Data records
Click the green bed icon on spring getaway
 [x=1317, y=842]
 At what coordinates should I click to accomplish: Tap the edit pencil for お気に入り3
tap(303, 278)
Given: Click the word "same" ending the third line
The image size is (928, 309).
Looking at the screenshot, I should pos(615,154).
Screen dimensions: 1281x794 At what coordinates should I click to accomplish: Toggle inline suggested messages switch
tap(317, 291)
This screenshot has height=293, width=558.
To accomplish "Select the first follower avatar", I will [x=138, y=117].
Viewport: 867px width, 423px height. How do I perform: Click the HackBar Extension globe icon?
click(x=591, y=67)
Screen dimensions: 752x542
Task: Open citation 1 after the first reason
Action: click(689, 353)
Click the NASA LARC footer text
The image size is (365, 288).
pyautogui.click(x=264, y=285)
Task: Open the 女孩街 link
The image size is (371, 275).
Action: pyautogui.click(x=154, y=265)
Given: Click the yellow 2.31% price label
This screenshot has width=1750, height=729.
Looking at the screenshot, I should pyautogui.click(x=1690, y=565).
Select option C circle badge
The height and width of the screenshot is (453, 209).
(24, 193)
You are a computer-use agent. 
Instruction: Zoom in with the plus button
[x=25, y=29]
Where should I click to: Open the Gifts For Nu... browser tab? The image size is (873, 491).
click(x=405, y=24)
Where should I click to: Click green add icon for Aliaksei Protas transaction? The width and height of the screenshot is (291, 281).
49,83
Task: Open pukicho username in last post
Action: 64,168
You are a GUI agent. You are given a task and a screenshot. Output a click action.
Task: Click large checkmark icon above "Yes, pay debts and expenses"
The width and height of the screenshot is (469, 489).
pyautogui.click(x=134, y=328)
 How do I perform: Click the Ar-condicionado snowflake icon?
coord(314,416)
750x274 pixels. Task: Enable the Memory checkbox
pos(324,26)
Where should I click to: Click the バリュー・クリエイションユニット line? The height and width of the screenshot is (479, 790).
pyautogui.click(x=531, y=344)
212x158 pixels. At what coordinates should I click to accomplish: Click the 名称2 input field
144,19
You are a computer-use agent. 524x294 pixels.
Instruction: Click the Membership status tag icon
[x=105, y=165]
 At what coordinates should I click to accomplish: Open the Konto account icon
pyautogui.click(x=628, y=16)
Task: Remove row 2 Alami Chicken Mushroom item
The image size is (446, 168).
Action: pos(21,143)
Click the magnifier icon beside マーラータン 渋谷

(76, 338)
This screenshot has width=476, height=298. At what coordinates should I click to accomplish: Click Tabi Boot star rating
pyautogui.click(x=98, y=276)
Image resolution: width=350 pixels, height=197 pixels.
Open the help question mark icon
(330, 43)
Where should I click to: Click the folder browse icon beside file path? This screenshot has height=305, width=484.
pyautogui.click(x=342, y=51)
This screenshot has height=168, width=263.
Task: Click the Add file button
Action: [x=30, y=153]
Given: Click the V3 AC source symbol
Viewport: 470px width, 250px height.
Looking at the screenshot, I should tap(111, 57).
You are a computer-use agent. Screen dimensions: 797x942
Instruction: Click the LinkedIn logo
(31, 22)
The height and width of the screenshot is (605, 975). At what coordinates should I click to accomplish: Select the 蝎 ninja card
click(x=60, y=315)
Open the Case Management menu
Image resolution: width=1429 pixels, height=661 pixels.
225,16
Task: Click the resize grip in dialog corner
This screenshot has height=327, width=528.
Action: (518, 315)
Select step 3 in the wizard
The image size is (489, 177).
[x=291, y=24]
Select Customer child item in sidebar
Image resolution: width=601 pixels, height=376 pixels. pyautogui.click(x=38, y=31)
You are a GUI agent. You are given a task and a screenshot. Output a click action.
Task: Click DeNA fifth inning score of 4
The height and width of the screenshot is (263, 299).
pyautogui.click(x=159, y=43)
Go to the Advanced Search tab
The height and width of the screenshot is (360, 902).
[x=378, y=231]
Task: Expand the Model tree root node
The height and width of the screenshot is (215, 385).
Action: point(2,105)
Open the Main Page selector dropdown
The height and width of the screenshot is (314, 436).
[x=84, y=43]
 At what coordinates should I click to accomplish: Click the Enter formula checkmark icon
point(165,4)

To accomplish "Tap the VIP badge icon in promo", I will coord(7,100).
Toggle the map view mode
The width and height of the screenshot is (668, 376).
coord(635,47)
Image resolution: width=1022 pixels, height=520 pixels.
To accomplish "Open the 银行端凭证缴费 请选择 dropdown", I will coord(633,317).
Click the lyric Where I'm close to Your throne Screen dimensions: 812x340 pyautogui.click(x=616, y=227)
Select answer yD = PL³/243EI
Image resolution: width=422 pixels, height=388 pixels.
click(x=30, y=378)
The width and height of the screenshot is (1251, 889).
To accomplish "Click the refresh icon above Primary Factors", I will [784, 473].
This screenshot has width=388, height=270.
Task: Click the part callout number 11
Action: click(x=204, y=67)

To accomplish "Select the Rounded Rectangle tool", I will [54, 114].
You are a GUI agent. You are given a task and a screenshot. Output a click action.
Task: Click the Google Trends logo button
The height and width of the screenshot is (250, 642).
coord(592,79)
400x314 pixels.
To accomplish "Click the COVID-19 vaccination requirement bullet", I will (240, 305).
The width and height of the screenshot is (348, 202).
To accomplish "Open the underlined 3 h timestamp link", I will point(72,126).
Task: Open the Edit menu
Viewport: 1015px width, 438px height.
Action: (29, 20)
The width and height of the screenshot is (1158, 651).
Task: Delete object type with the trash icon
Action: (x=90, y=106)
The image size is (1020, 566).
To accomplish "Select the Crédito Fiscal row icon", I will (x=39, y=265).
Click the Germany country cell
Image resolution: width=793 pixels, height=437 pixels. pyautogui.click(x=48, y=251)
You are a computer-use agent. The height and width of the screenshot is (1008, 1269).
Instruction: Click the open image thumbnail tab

● To do
What you return should match the data character for character.

● Result
Click the green bed icon on spring getaway
 [x=1317, y=842]
 At what coordinates should I click to accomplish: Tap the edit pencil for お気に入り3
tap(303, 278)
Given: Click the word "same" ending the third line
The image size is (928, 309).
Looking at the screenshot, I should pos(615,154).
Screen dimensions: 1281x794 At what coordinates should I click to accomplish: Toggle inline suggested messages switch
tap(317, 291)
This screenshot has height=293, width=558.
To accomplish "Select the first follower avatar", I will [x=138, y=117].
Viewport: 867px width, 423px height. How do I perform: Click the HackBar Extension globe icon?
click(x=591, y=67)
Screen dimensions: 752x542
Task: Open citation 1 after the first reason
Action: click(689, 353)
Click the NASA LARC footer text
The image size is (365, 288).
pyautogui.click(x=264, y=285)
Task: Open the 女孩街 link
The image size is (371, 275).
Action: pyautogui.click(x=154, y=265)
Given: Click the yellow 2.31% price label
This screenshot has width=1750, height=729.
Looking at the screenshot, I should pyautogui.click(x=1690, y=565).
Select option C circle badge
The height and width of the screenshot is (453, 209).
(24, 193)
You are a computer-use agent. 
Instruction: Zoom in with the plus button
[x=25, y=29]
Where should I click to: Open the Gifts For Nu... browser tab? The image size is (873, 491).
click(x=405, y=24)
Where should I click to: Click green add icon for Aliaksei Protas transaction? The width and height of the screenshot is (291, 281).
49,83
Task: Open pukicho username in last post
Action: 64,168
You are a GUI agent. You are given a task and a screenshot. Output a click action.
Task: Click large checkmark icon above "Yes, pay debts and expenses"
The width and height of the screenshot is (469, 489).
pyautogui.click(x=134, y=328)
 How do I perform: Click the Ar-condicionado snowflake icon?
coord(314,416)
750x274 pixels. Task: Enable the Memory checkbox
pos(324,26)
Where should I click to: Click the バリュー・クリエイションユニット line? The height and width of the screenshot is (479, 790).
pyautogui.click(x=531, y=344)
212x158 pixels. At what coordinates should I click to accomplish: Click the 名称2 input field
144,19
You are a computer-use agent. 524x294 pixels.
Instruction: Click the Membership status tag icon
[x=105, y=165]
 At what coordinates should I click to accomplish: Open the Konto account icon
pyautogui.click(x=628, y=16)
Task: Remove row 2 Alami Chicken Mushroom item
The image size is (446, 168).
Action: pos(21,143)
Click the magnifier icon beside マーラータン 渋谷

(76, 338)
This screenshot has width=476, height=298. At what coordinates should I click to accomplish: Click Tabi Boot star rating
pyautogui.click(x=98, y=276)
Image resolution: width=350 pixels, height=197 pixels.
Open the help question mark icon
(330, 43)
Where should I click to: Click the folder browse icon beside file path? This screenshot has height=305, width=484.
pyautogui.click(x=342, y=51)
This screenshot has height=168, width=263.
Task: Click the Add file button
Action: [x=30, y=153]
Given: Click the V3 AC source symbol
Viewport: 470px width, 250px height.
Looking at the screenshot, I should tap(111, 57).
You are a computer-use agent. Screen dimensions: 797x942
Instruction: Click the LinkedIn logo
(31, 22)
The height and width of the screenshot is (605, 975). At what coordinates should I click to accomplish: Select the 蝎 ninja card
click(x=60, y=315)
Open the Case Management menu
Image resolution: width=1429 pixels, height=661 pixels.
225,16
Task: Click the resize grip in dialog corner
This screenshot has height=327, width=528.
Action: (518, 315)
Select step 3 in the wizard
The image size is (489, 177).
[x=291, y=24]
Select Customer child item in sidebar
Image resolution: width=601 pixels, height=376 pixels. pyautogui.click(x=38, y=31)
You are a GUI agent. You are given a task and a screenshot. Output a click action.
Task: Click DeNA fifth inning score of 4
The height and width of the screenshot is (263, 299).
pyautogui.click(x=159, y=43)
Go to the Advanced Search tab
The height and width of the screenshot is (360, 902).
[x=378, y=231]
Task: Expand the Model tree root node
The height and width of the screenshot is (215, 385).
Action: point(2,105)
Open the Main Page selector dropdown
The height and width of the screenshot is (314, 436).
[x=84, y=43]
 At what coordinates should I click to accomplish: Click the Enter formula checkmark icon
point(165,4)

To accomplish "Tap the VIP badge icon in promo", I will coord(7,100).
Toggle the map view mode
The width and height of the screenshot is (668, 376).
coord(635,47)
Image resolution: width=1022 pixels, height=520 pixels.
To accomplish "Open the 银行端凭证缴费 请选择 dropdown", I will coord(633,317).
Click the lyric Where I'm close to Your throne Screen dimensions: 812x340 pyautogui.click(x=616, y=227)
Select answer yD = PL³/243EI
Image resolution: width=422 pixels, height=388 pixels.
click(x=30, y=378)
The width and height of the screenshot is (1251, 889).
To accomplish "Click the refresh icon above Primary Factors", I will [784, 473].
This screenshot has width=388, height=270.
Task: Click the part callout number 11
Action: click(x=204, y=67)

To accomplish "Select the Rounded Rectangle tool", I will [54, 114].
You are a GUI agent. You are given a task and a screenshot. Output a click action.
Task: Click the Google Trends logo button
The height and width of the screenshot is (250, 642).
coord(592,79)
400x314 pixels.
To accomplish "Click the COVID-19 vaccination requirement bullet", I will (240, 305).
The width and height of the screenshot is (348, 202).
To accomplish "Open the underlined 3 h timestamp link", I will point(72,126).
Task: Open the Edit menu
Viewport: 1015px width, 438px height.
Action: (29, 20)
The width and height of the screenshot is (1158, 651).
Task: Delete object type with the trash icon
Action: (x=90, y=106)
The image size is (1020, 566).
To accomplish "Select the Crédito Fiscal row icon", I will (x=39, y=265).
Click the Germany country cell
Image resolution: width=793 pixels, height=437 pixels. pyautogui.click(x=48, y=251)
You are a computer-use agent. The height and width of the screenshot is (1008, 1269).
Instruction: Click the open image thumbnail tab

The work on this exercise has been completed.